King City dentist Greg Williams has looked into thousands of mouths around the world, and for the most part, it is not a pretty picture.
In the remote villages and towns that he visits, he sees worn-down, stained and decaying teeth, abscesses and more.
He originally tagged along on a humanitarian trip to a third-world country with another group and was struck by the dental problems he saw, so he co-founded the non-profit organization, Wide Open Humanitarian, in 2007, and has made about one trip a year to such locales as India, Africa, Peru, Guatemala, Western Samoa and Ecuador.
During a recent talk to the King City Lions Club, Williams told the group, “If we are in a room of people, we ask how many have a toothache, and 90 percent will raise their hands. If we ask for how many the pain keeps them up at night, 50 percent raise their hands. We focus on them and the kids.”

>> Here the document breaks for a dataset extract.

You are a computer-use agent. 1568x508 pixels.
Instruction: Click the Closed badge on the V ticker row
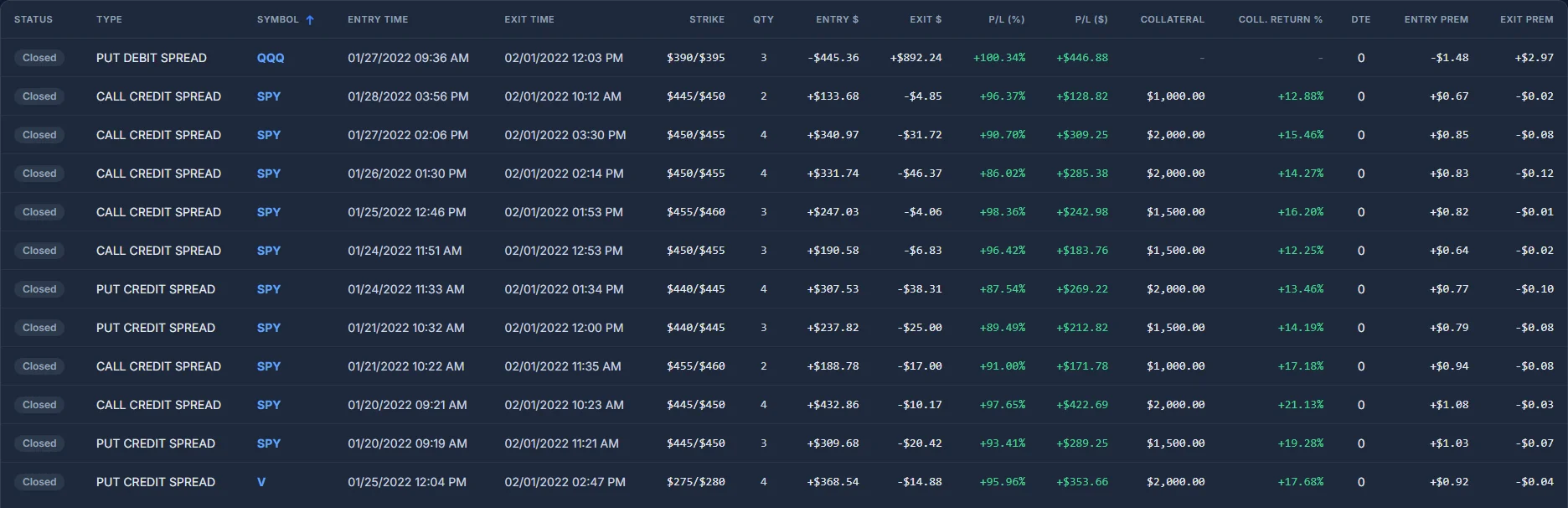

Last May Williams led a 21-member dental team, including support people, to Nepal, staying in two cities, Namobuddha and Thaha, at elevations around 6,700 feet. They operated clinics in health centers in each place, and although the clinics were only about six miles from their hotels, the daily trip took 30 to 40 minutes.
“We decided there are no straight roads in Nepal,” Williams said. “They are serpentine. You don’t go far, but you go a long way, and you bounce around a lot.”
Of the 1,300 patients they saw, about 70 percent were youth. “We would triage them,” Williams said. “They would get cavities filled or fluoride treatments or a sealant applied.”
Wherever they go around the world, they are always an object of curiosity, and whatever the location they turn into a makeshift clinic, the locals peer into the windows to view the strange goings-on where strangers wearing masks are using strange equipment on their fellow citizens.
Williams’ patients around the world are always grateful for the care they receive, but he was especially struck by how the Nepalese showed their appreciation. They were given two large statues and a “token of love” medallion.
“These were among the nicest we have ever received, and we have gotten lots of tokens, but they were definitely the heaviest,” Williams said.
“What was different about this trip is that we have never dealt with that much sickness on our team before,” he added. “On our first clinic day, almost half the team was back at the hotel. By the end of the trip, all but two had been sick. We always try to be careful of what we eat and drink, and we looked at every possible source.”
Another memorable incident was the most horrendous thunder-and-lightning storm with golf-ball-size hail falling that any of them had ever experienced.
The trips always include a couple days of R&R, and in Nepal the group toured a monastery, and some went on an elephant safari or a Jeep safari.
Instead of going east or west around the world to Nepal, which was 13 time zones away, their plane went over the North Pole, and Williams shot a photo of the North Pole out of the airplane window. “It was the most efficient way to go,” he said.
Williams is already looking ahead to another dental mission next year and is considering Central America. The team members, who pay their own way, are loyal to the mission, with about 75 percent of them returning year after year. “We have a core group, and occasionally we get new people and dental students,” Williams said.
According to Williams, in Tigard there are 1,100 people per dentist, while in some countries, the ratio is 100,000 or 200,000 people per dentist. “Two billion people will never see a dentist,” Williams said. “Dental disease is the biggest disease in the world. We barely make a dent.”